Como bien conocemos en este día los cristianos iniciamos la celebración de los hechos más relevantes de nuestra fe en Jesucristo, ya que a partir de hoy, pero sobre todo desde el atardecer del próximo jueves, dirigiremos nuestra mirada a la Pasión, la Muerte y la Resurrección del Señor Jesús, que se actualizan ahora por nosotros.

Esto conlleva que nos corresponde redescubrir el gran significado que tienen estos hechos vividos personalmente por Jesús en relación con nuestra vida cristiana, ya que lo principal de estos días no ha de ser el recuerdo admirativo o curioso de los detalles de cuanto Cristo vivió en el último tramo de su recorrido vital en la historia.

Para los creyentes celebrar la Pasión, la Muerte y la Resurrección de Cristo conlleva, sobre todo, adherirnos decidida, gozosa y comprometidamente a su persona. O sea, no sólo sentirnos unidos a estos acontecimientos tan densos para Jesús, sino también a todo su itinerario, asimilando sus palabras, sus acciones y su propuesta. Bien es verdad que los hechos que estas jornadas rememoramos son los más relevantes de Jesús, pero se han de percibir como el culmen y la asunción hasta las últimas consecuencias de todo lo que Él mismo había enseñado, realizado y pretendido.

Debemos reconocer que en todos los cristianos se requiere la fe como disposición esencial para vivir estos días santos con autenticidad, ya que lo fundamental es abrirnos intensamente a cuanto Dios nos ha concedido a través de la Pasión, Muerte y Resurrección de Jesús, ya que en ello despliega la gran obra de su amor hacia nosotros.

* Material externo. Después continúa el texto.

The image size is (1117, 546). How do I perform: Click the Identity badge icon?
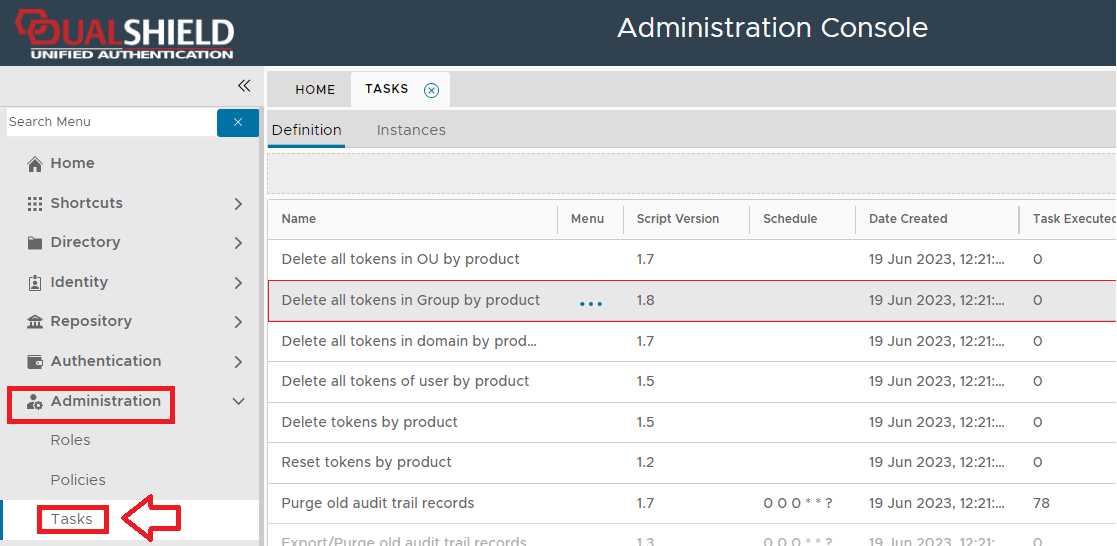35,283
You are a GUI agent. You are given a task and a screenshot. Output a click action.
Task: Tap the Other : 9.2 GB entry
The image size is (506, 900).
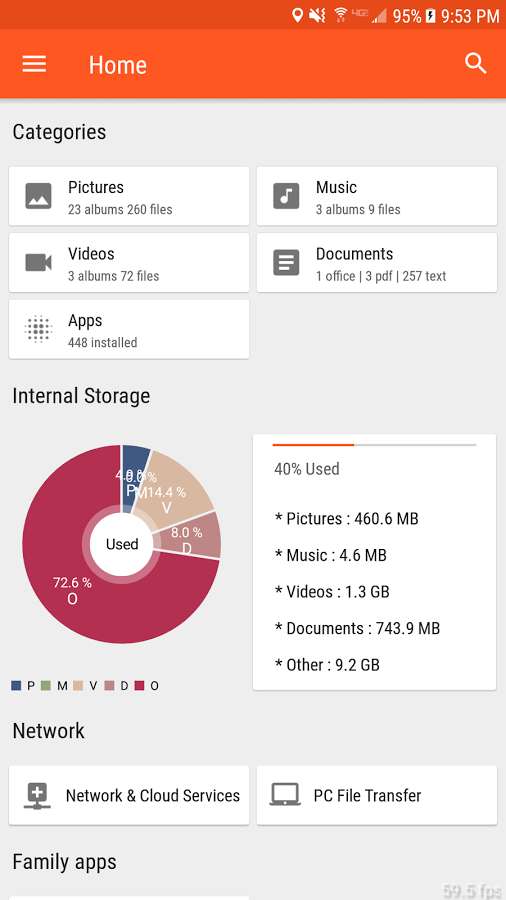click(327, 665)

Por ello debemos acercarnos a estos hechos planteándonos personalmente qué es lo que pretendo recibir y sentir viviendo estos días santos con abundantes celebraciones y expresiones públicas religiosas, para que no sea simplemente una experiencia superficial más que no llega a ser decisiva para mi vida. Sino que a través de estas jornadas lo que anhelo y procuro es llenarme más de lo vivido por Cristo, para que mi vida vaya adecuándose a sus sentimientos, actitudes, comportamientos y relaciones.

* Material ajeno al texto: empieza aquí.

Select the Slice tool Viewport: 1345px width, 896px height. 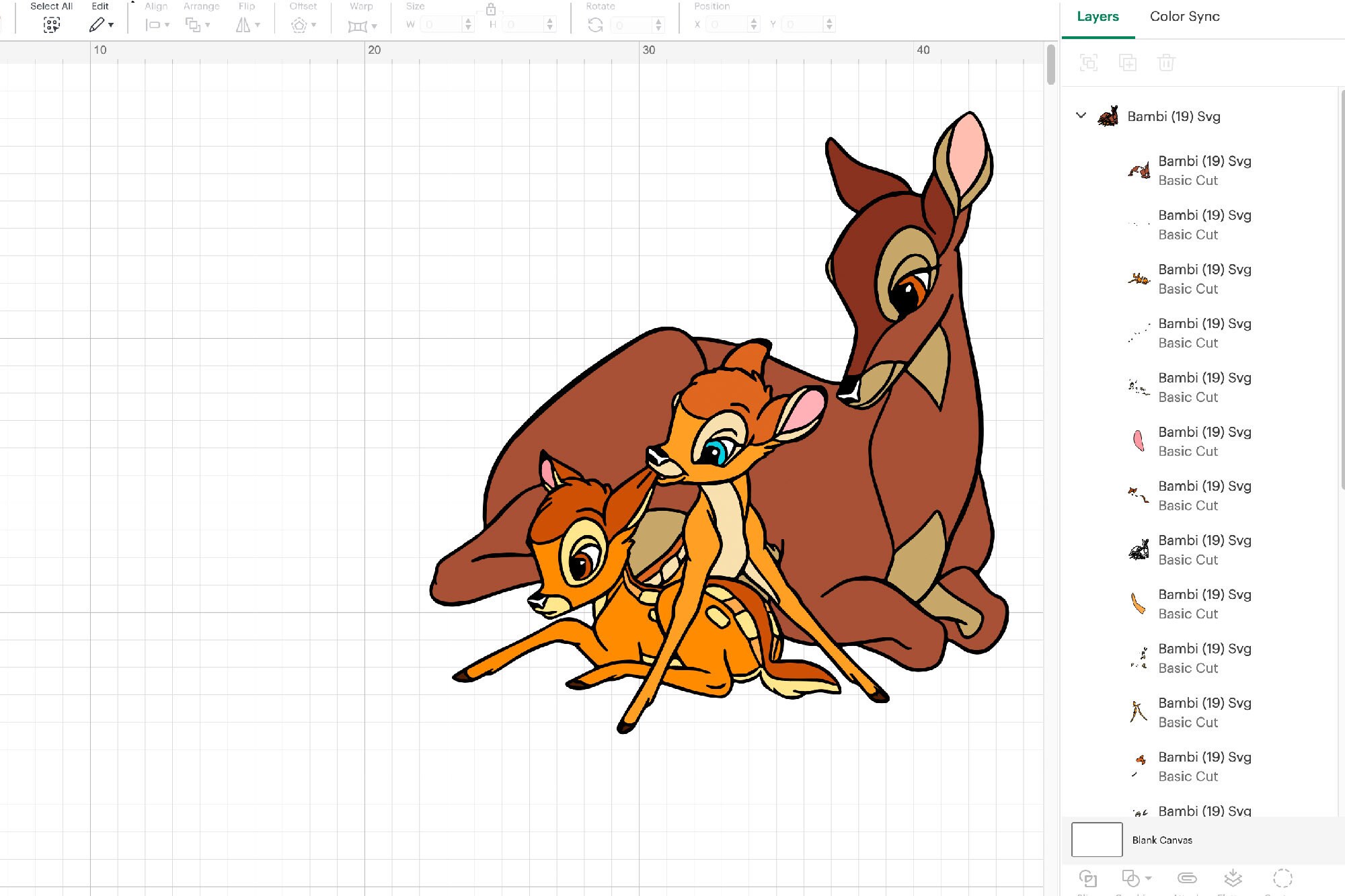click(x=1089, y=878)
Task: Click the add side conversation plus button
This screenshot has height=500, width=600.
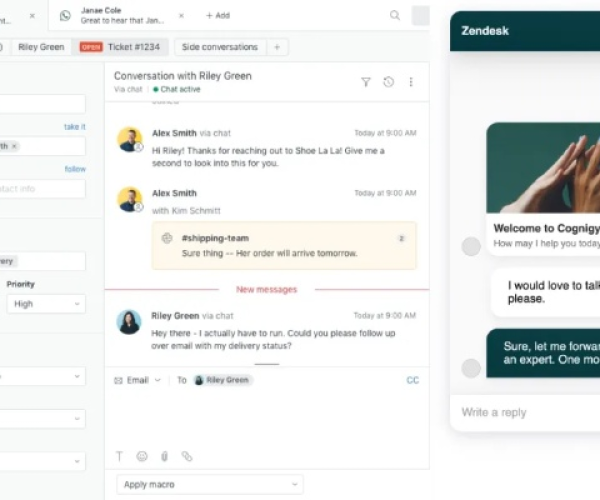Action: [x=278, y=47]
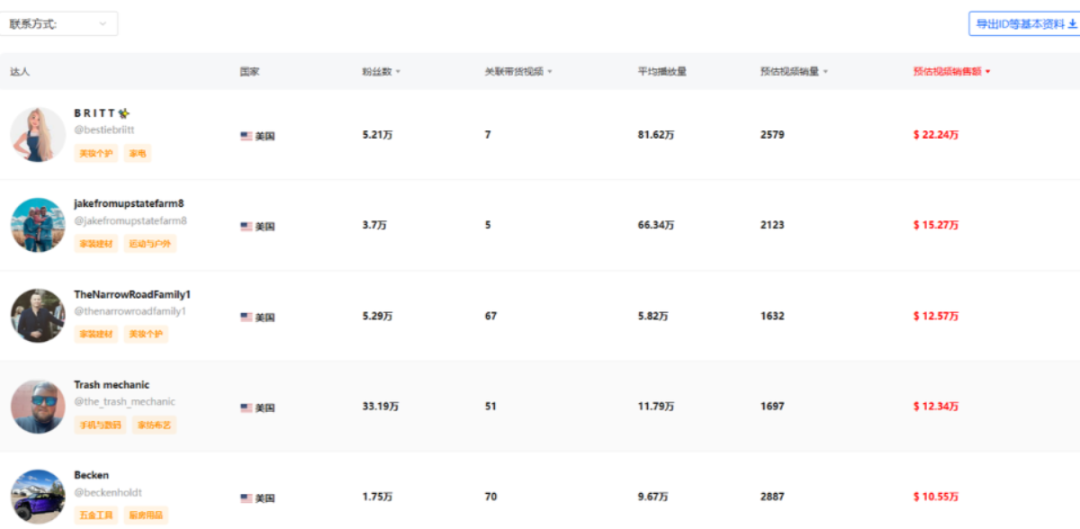Select 美妆个护 tag under BRITT
The width and height of the screenshot is (1080, 529).
coord(96,153)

Tengamos en cuenta que en estos días santos se nos ofrece la oportunidad de relacionarnos más con Cristo, por ello procuremos que Él ocupe el centro y sea el contenido de todo lo que desarrollaremos, tanto personalmente como asociadamente, para revivir su Pasión. De ahí que lo más importante es que participemos vivamente en estas jornadas, tratando de unir coherentemente nuestra experiencia interna personal de nuestra piedad, y su expresión externa, a través de nuestros gestos, palabras y acciones, ya que sólo de este modo habremos captado el verdadero sentido de lo que celebramos.

Recordemos también que debemos celebrar íntegramente, no sólo parcialmente, lo que la Iglesia rememora estas jornadas. Por lo tanto se trata de no conformarnos con centrarnos en alguna dimensión de la Pasión, la Muerte y la Resurrección, sino de acompañar, siguiendo a Cristo, en todo su camino desde el sufrimiento hasta la gloria.